2. Fundamental Principles, Credibility and Public Trust
1
As described on the United Nations web site the need for a set of
principles governing official statistics became apparent at the end of the 1980s
when countries in Central Europe began to changenfrom centrally planned
economies to market-oriented democracies. It was essential to ensure that
national statistical systems in such countries would be able to produce
appropriate and reliable data that adhered to certain professional and
scientific standards. Towards this end, the Conference of European
Statisticians developed and adopted the Fundamental Principles of Official
Statistics in 1991 (CES/702), which were subsequently adopted in 1992 at the
ministerial level by ECE as decision C (47). Statisticians in other parts of the
world soon realized that the principles were of much wider, global significance.
Following an international consultation process, a milestone in the history of
international statistics was reached when the United Nations Statistical
Commission at its Special Session of 11-15 April 1994 adopted the very same
set of principles – with a revised preamble – as the United Nations
Fundamental Principles of Official Statistics.
At its forty-second session in 2011, the Statistical Commission discussed
the Fundamental Principles of Official Statistics and acknowledged that the
Principles were still as relevant today as they had been in the past and that no
revision of the 10 Principles themselves was necessary. The Commission
recommended, however, that a Friends of the Chair group revise and update
the preamble of the Fundamental Principles in order to take into account new
developments since the time when the Principles were first formulated. At its
forty-fourth session in 2013, the Statistical Commission adopted the revised
preamble.
At the same session the Commission recommended to the Economic and
Social Council the adoption of a draft resolution on the Fundamental Principles
of Official Statistics. In accordance with that recommendation, the Council
endorsed the Fundamental Principles in its resolution 2013/21 of 24 July 2013.

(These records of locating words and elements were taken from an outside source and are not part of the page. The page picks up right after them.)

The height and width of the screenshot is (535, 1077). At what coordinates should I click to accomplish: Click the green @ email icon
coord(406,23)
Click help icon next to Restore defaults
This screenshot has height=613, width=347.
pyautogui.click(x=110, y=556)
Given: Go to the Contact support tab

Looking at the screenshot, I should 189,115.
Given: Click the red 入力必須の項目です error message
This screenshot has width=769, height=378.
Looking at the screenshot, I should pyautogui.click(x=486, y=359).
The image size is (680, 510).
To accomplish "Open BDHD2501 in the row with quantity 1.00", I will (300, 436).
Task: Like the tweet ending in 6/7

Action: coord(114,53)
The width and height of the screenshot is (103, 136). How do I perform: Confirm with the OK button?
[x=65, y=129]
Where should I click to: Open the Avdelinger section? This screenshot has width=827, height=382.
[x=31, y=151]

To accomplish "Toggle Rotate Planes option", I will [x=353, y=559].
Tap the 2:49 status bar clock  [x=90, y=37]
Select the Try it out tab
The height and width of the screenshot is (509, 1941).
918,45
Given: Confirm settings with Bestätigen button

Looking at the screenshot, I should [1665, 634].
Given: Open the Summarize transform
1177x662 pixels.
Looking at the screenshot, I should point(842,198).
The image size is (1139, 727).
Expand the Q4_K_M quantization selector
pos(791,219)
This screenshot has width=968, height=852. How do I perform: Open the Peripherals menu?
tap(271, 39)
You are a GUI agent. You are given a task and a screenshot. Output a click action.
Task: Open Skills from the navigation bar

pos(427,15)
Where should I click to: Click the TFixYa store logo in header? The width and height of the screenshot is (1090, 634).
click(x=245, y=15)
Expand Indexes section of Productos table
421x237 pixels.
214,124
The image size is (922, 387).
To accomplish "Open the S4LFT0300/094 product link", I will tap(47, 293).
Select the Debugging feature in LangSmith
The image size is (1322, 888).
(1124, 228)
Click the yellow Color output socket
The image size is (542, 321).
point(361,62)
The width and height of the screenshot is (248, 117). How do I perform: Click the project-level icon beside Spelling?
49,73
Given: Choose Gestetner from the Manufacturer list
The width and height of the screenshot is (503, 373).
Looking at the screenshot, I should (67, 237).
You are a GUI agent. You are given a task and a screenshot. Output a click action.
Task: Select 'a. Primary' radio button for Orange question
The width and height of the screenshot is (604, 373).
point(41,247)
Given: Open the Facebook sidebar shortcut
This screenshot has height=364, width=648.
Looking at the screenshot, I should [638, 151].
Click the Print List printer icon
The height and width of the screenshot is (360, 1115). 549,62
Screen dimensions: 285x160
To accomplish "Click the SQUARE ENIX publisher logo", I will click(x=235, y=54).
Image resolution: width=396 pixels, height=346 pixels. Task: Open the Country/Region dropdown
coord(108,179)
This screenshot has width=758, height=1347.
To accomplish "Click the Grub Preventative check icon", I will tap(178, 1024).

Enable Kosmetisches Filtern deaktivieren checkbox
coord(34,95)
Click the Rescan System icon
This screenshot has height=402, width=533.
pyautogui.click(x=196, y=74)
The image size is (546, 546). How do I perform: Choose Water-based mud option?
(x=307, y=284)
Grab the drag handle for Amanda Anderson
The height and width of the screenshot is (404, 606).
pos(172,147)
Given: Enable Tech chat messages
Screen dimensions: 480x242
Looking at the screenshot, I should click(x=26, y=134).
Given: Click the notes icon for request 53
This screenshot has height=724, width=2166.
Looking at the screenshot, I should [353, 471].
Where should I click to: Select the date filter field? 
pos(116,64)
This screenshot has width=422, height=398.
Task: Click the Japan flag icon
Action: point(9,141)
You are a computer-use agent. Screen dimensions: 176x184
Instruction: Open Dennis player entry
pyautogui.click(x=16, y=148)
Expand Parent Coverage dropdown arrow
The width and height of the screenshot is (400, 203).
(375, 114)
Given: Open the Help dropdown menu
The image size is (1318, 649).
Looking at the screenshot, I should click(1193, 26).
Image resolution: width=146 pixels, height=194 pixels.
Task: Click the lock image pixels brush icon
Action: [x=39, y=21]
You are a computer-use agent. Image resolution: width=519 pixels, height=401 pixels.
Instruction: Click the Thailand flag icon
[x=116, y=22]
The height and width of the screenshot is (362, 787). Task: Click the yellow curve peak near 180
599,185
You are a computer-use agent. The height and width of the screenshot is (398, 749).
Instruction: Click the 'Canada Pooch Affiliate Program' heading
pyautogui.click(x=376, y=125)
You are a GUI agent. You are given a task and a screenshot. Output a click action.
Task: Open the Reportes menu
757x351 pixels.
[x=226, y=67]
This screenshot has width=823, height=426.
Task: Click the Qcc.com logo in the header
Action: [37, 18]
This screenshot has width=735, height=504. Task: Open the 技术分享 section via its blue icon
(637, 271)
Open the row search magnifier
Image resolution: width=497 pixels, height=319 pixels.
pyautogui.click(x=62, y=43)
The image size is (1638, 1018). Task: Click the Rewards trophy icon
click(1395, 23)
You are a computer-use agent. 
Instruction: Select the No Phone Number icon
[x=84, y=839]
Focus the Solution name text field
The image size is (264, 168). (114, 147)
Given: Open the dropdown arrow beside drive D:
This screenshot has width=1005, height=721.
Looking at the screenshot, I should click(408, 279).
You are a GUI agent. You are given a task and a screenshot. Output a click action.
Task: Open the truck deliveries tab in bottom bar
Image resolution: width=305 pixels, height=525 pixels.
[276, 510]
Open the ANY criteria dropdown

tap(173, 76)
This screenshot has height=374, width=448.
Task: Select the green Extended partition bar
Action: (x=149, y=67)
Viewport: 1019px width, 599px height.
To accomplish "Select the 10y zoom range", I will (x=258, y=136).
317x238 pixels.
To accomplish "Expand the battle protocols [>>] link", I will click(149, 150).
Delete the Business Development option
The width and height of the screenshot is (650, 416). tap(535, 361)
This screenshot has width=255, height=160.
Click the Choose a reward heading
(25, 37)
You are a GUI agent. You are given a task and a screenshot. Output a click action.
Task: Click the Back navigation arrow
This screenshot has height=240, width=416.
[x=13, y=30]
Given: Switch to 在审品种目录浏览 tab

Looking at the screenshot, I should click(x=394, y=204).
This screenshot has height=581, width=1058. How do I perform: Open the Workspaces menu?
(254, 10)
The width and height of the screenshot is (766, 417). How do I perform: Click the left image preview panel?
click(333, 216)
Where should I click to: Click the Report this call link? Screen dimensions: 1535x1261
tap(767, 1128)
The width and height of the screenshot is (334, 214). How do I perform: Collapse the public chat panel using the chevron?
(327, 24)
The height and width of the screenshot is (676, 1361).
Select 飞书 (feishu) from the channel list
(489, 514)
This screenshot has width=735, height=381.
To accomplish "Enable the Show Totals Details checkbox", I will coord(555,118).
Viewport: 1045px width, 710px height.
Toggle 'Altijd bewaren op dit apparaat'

In the same resolution, the Council recommended the Fundamental Principles
to the General Assembly for endorsement. Pursuant to the recommendation
of the Economic and Social Council, the representative of Hungary, together
with 48 co-sponsors, introduced a draft resolution on the matter at the sixty-
eighth session of the General Assembly. After a short informal consultation
process, the Assembly, in its resolution 68/261 of 29 January 2014 endorsed
the Fundamental Principles of Official Statistics.